A luz do amanhecer se espalhou pela caverna, eliminando a névoa serena que permeava o lugar. A pequena aura esverdeada que emanava das raízes de Ygdraw pulsava em ritmo lento, refletindo a tranquilidade do ambiente.

    Kai, sentado sobre a plataforma de madeira lisa, abriu os olhos após longas horas de meditação. Ele havia virado a noite. O suor escorria por sua testa, mas sua respiração estava firme e equilibrada. Enfim, havia conseguido harmonizar o fluxo do Éther com o núcleo em seu peito, uma conquista que, até o dia anterior, parecia impossível.

    “Finalmente… consegui!” murmurou, a voz saiu pausada, porém carregada de satisfação. Seus olhos brilhavam com um entusiasmo que há muito perdera.

    Uma risada suave ecoou por detrás, junto ao farfalhar de folhas.

    “Parabéns, minha criança” disse Ygdraw, em sua voz era possível sentir o orgulho transbordar. “Mas nunca permitas que isso suba à tua cabeça.
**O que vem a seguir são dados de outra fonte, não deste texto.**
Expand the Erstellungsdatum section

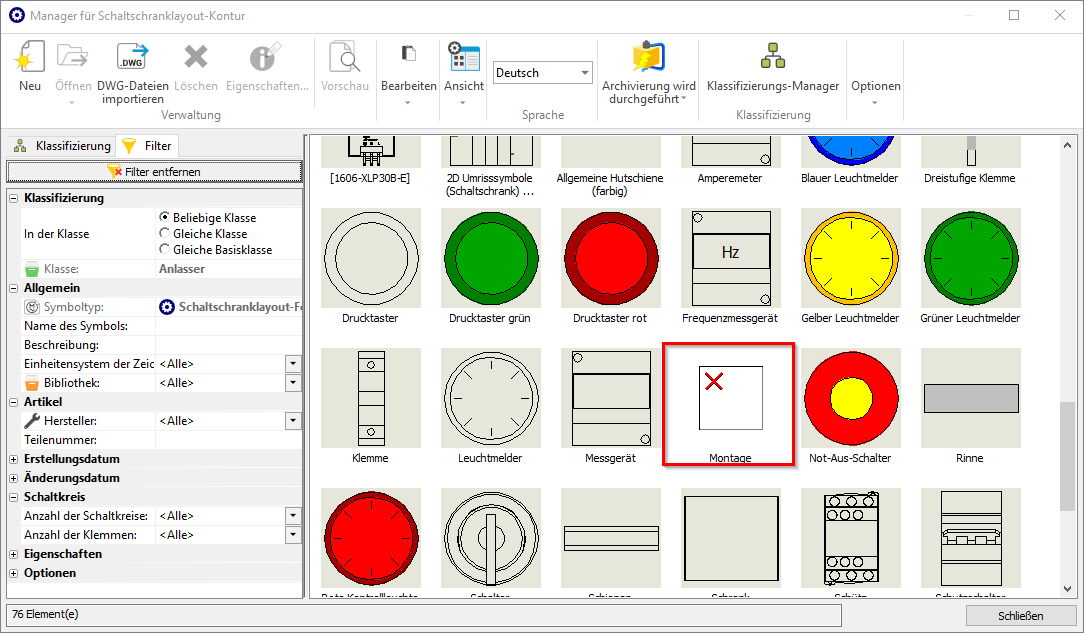(x=14, y=459)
O que conquistaste agora é admirável, mas é apenas o primeiro passo da longa estrada que se abre diante de ti.” Aquele tom sempre profundo da entidade carregava o peso de cada sílaba, soando como a sentença da própria natureza.

    Kai virou-se, fitando a figura colossal que já não lhe causava temor, mas despertava uma reverência silenciosa. O elo entre ambos fortalecia-se a cada segundo, como se cada palavra daquela entidade reacendesse, no fundo de sua memória, a ternura da avó.

    “Então… este poder é realmente parte de mim?” Ele perguntou, pousando a mão sobre o núcleo em seu peito. “Se eu continuar a treinar com todo o meu esforço, serei capaz de me fortalecer o bastante para proteger quem estiver ao meu lado…”

    Os olhos verdes de Ygdraw cintilaram como estrelas antigas, refletindo de longe a angústia e, ao mesmo tempo, a chama de determinação que nascia no coração do jovem.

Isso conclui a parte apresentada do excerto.